# Task directions
Once the line with "Contacto (186, 1711)" is found in the entries below, repeat it and each following line exactly, up to and including the line with "You are a GUI agent. The screenshot is 997×2576.". Add no other lines.

[Stored data]

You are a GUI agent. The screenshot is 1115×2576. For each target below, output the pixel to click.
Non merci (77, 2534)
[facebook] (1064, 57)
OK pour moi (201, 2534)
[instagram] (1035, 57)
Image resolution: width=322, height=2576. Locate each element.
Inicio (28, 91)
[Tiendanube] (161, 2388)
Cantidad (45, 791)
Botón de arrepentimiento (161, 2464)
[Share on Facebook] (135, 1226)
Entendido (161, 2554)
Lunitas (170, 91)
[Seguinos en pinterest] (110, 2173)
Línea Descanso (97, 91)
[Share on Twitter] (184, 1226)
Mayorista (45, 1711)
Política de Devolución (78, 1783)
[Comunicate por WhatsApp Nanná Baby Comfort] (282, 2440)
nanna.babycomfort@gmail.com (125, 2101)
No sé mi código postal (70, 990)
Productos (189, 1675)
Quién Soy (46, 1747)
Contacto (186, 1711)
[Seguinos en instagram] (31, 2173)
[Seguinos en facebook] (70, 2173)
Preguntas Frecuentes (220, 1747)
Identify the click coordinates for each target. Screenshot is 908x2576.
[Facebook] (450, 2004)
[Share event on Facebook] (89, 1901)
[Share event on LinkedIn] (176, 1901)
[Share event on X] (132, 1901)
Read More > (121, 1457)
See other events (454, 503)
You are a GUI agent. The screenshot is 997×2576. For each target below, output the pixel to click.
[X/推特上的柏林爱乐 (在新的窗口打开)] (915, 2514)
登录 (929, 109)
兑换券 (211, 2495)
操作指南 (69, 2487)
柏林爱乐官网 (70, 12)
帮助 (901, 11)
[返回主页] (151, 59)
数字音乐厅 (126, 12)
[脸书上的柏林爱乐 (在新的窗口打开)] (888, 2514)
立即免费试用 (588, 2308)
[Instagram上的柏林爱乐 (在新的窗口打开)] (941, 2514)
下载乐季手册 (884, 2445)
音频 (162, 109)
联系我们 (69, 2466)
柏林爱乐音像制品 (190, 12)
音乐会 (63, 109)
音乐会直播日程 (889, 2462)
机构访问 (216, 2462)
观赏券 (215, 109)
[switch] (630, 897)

# Exercise response
Contacto (186, 1711)
[Seguinos en instagram] (31, 2173)
[Seguinos en facebook] (70, 2173)
Preguntas Frecuentes (220, 1747)
Identify the click coordinates for each target. Screenshot is 908x2576.
[Facebook] (450, 2004)
[Share event on Facebook] (89, 1901)
[Share event on LinkedIn] (176, 1901)
[Share event on X] (132, 1901)
Read More > (121, 1457)
See other events (454, 503)
You are a GUI agent. The screenshot is 997×2576. For each target below, output the pixel to click.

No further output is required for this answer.